_Work task_:
Carry on the blog post about Boost's orthopedic visit and the hike with Tika, picking up after its last sentence and ignoring the data that follows it.

_Extract to read_:
——————
SUMMARY: Boost looks good but there's work to do.
We drove wayyyyy out of town this morning--about an hour and a half--to the current favorite dog sports orthopedist, up in Marin, north of San Francisco and the Golden Gate Bridge. A long way from home.
And there in the lobby was an agility friend who lives a few blocks away from here, picking up her dog. Small world.
Dr. S did a quick physical exam and said that nothing seemed amiss, except that she didn't want to extend her rear legs but that could be pain or it could be that she just doesn't want to extend her rear legs. So he agreed that x-rays of her pelvis would be good to eliminate anything structural.
We left Boost to be sedated and x-rayed and went in search of the Oakwood Valley Trail in the Tennessee Valley. (I thought that was farther away than Marin, but what do I know?)
It was a lovely day for a hike, we found the trail easily, and I thought we had a couple of hours, so we set out briskly. It was muddy in spots, but otherwise the trail was wide and comfortable with a slight uphill grade.
They had told me that this was a dog-friendly trail, and indeed the only people I saw on the trail were five other lone women with their dogs (three black labs, a husky, a golden retriever, and a black and tan coonhound I think). No men, no dogless people. Interesting. And for some odd reason I didn't take photos of any of the dogs.
Tika behaved VERY well, met each of them fairly comfortably. No shrieking and throwing herself at the end of the leash. Odd.
——————
_Entries shown_:
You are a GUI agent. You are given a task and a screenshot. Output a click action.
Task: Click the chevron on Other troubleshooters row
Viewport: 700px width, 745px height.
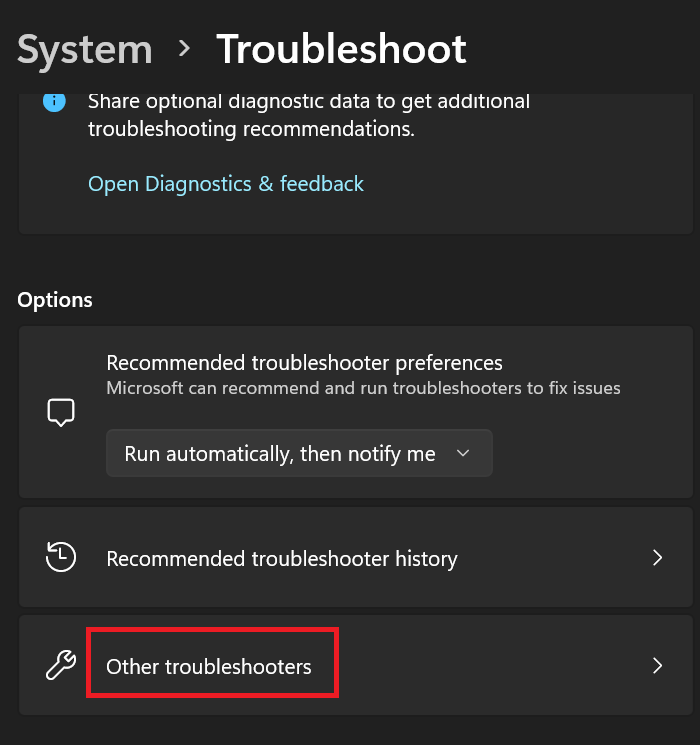657,666
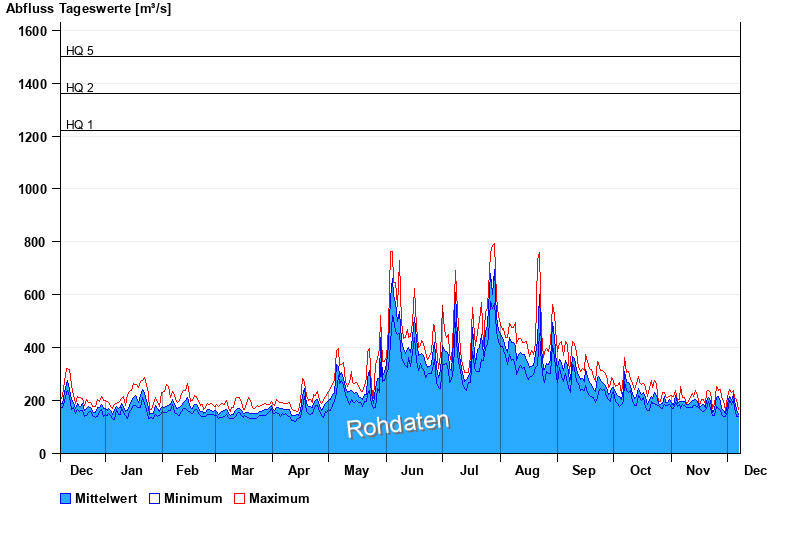Select the Oct month axis label
The image size is (800, 550).
coord(640,471)
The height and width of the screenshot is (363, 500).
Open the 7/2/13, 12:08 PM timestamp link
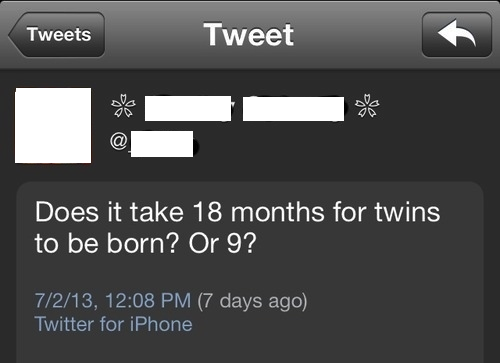click(113, 300)
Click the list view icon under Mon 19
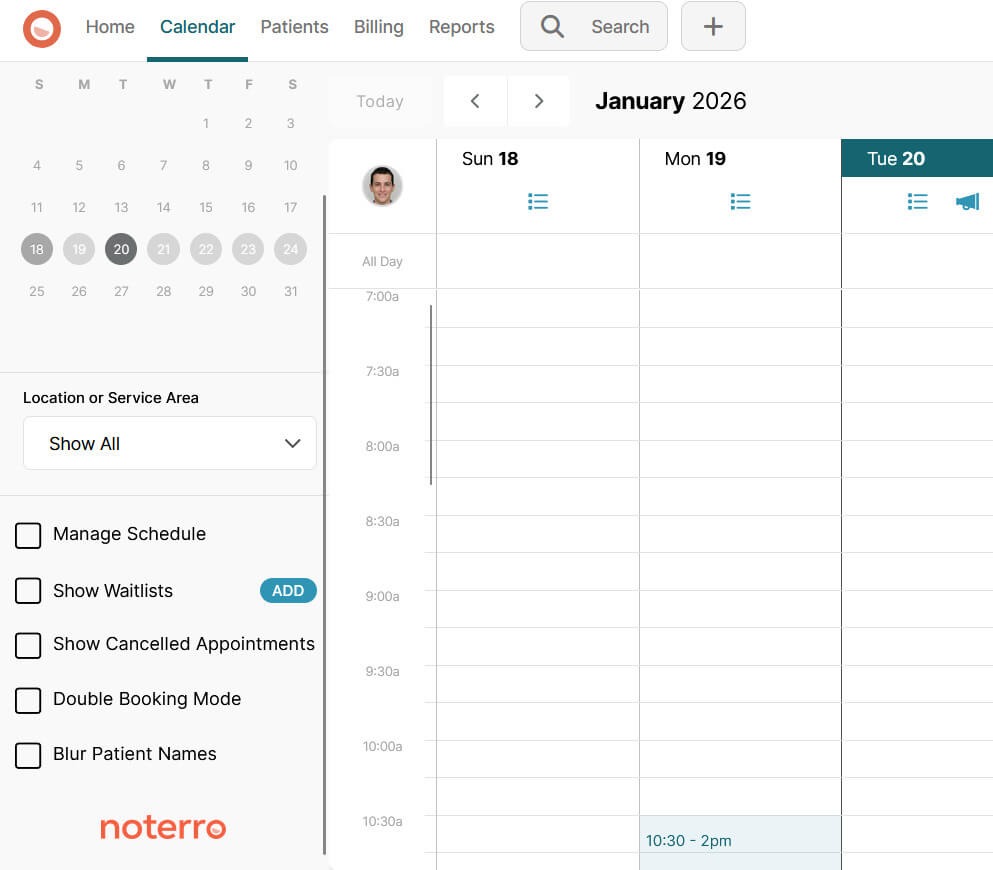 [740, 201]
——————
_Written reply_:
We were about a mile out when my cell phone rang to tell me that Boost would be available an hour earlier than estimated, so we turned and went back. (I'll load more photos of the hike later.)
Dr. S showed the x-rays, and said that she could be the poster child for excellent OFA hips. Nice deep sockets with the leg bones well-seated. However, when he pulled on her legs, he can none-the-less feel that they're loose--the hip moves slightly out of the socket and back in again.
This might not be a problem; there are apparently many many loose-hipped border collies that never have any issues. Or it might be a problem; some of those border collies develop arthritis. There's no sign of that in Boost at this time. So Dr. S. said that he sees no reason why she can't do everything normally.
Then we did the physical therapist. She ended up doing a thorough and deep massage to be sure there were no soft-tissue issues, and indeed she found that Boost reacted with discomfort to pressure on a couple of small, deep muscles under her rear legs, and a bit on the shoulders where she said that she'd expect a dog to be compensating with her shoulders for soreness in the rear.
Boost, after initial misgivings, really relaxed into the massage except for raising her head and glaring when the sore spots were hit. Didn't hurt that there was still a lingering bit of sedative.
Then we talked at great length about exercises to strengthen and tighten her hips, abdomen, and lower body in general. I have so much homework to do! I have a video now, too, that explains some of the exercises.
I didn't get home until after 6 this evening, so gone for 9 hours. A long day. I'm tired. Glad there's nothing serious with Boost, but the physical therapist suggested a couple of weeks of rest with no intense, driven running. Just lots and lots of hiking. Ack! More time that I don't have! And that's just NOT going to burn off the energy!
Well, we'll see what we come up with.